LONDON – GSK plc (LSE/NYSE: GSK) has received Breakthrough Therapy designation from the US Food and Drug Administration (FDA) for its investigational drug GSK'227, which aims to treat adults with relapsed or refractory osteosarcoma who have not responded to at least two previous treatments. This designation aims to accelerate the development and review of drugs that could significantly improve the treatment of severe cases.
The decision is supported by data from the ARTEMIS-002 study, a phase 2 clinical trial evaluating the efficacy and safety of GSK'227 in patients with osteosarcoma.
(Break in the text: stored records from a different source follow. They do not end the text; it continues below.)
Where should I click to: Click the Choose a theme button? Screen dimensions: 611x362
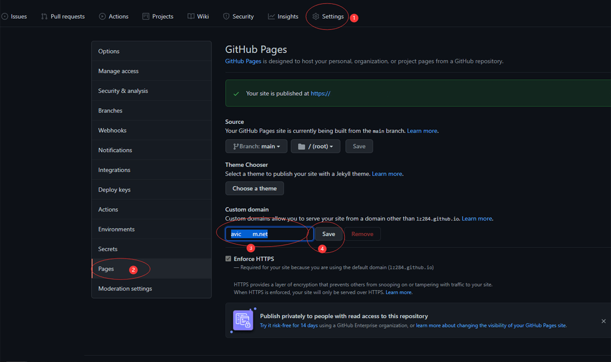click(254, 188)
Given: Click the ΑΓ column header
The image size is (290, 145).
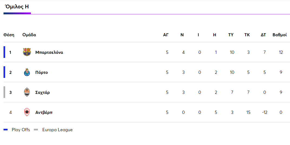Looking at the screenshot, I should (x=166, y=35).
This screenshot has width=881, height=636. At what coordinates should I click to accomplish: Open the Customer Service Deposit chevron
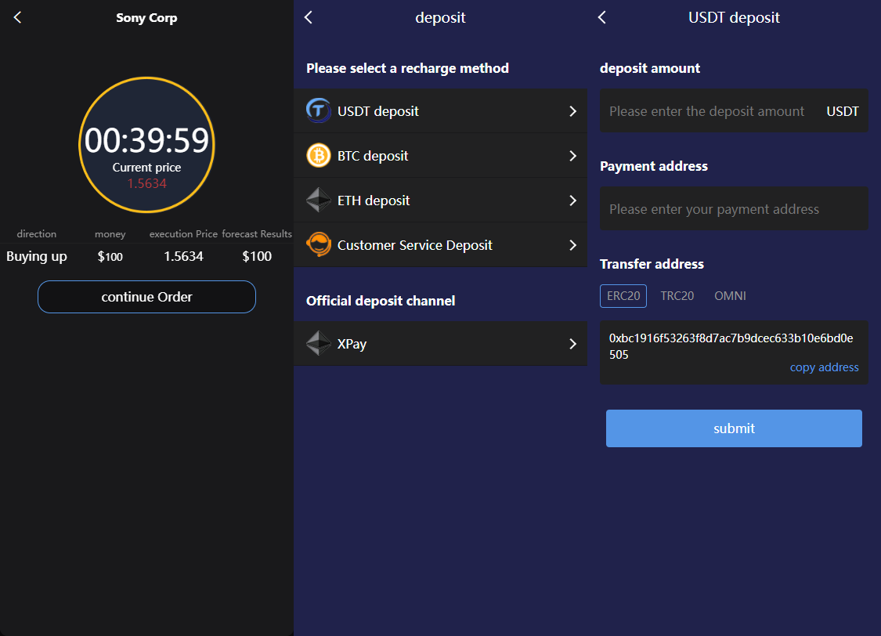pos(572,245)
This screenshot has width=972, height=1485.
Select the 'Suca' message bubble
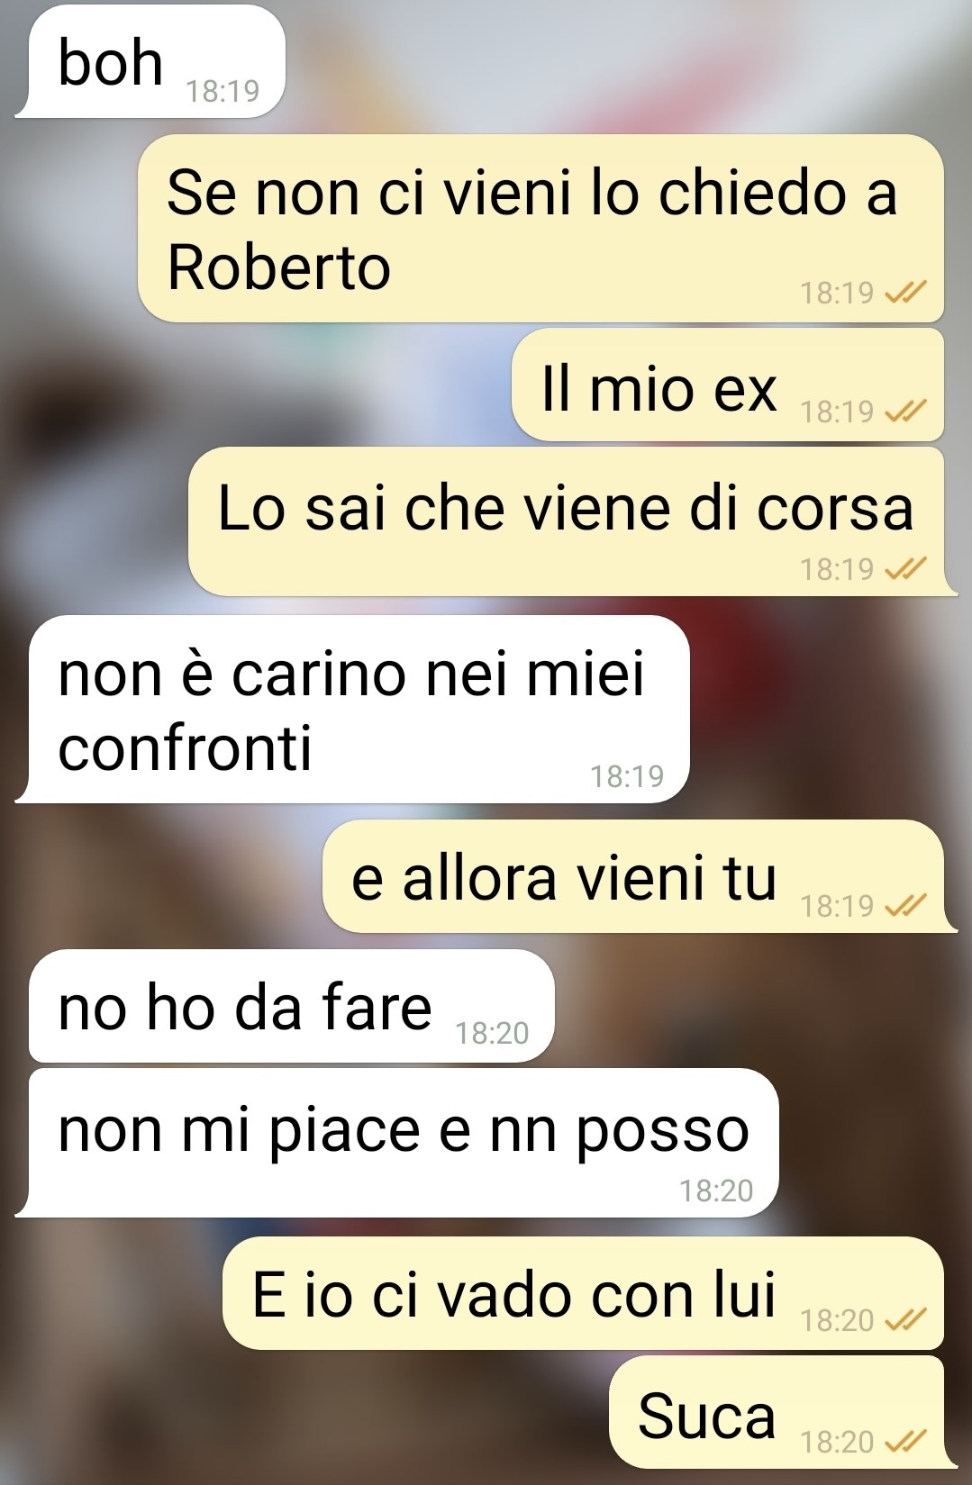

The trial, which included more than 60 participants with various bone and soft tissue sarcoma tumors, showed promising early results, especially for the 42 patients with osteosarcoma.
GSK'227 is a B7-H3-targeting antibody complex (ADC) that delivers topoisomerase inhibitor payload directly to cancer cells. The drug has also received regulatory designations from the European Medicines Agency and the Food and Drug Administration for its potential in treating extensive small-cell lung cancer.
Osteosarcoma is a rare and aggressive bone cancer that mostly affects children and young adults. It accounts for 20-40% of all bone cancer cases, and the annual incidence is 3.3 patients per million in the United States. Treatment options for those with relapsed or refractory osteosarcoma are limited, especially after failure of two lines of treatment, highlighting the urgent need for new treatment options.
GSK, known for its focus on oncology and commitment to improving patient survival, has acquired exclusive worldwide rights to further develop and commercialize GSK'227, with ongoing global trials.
This announcement is based on a GSK press release.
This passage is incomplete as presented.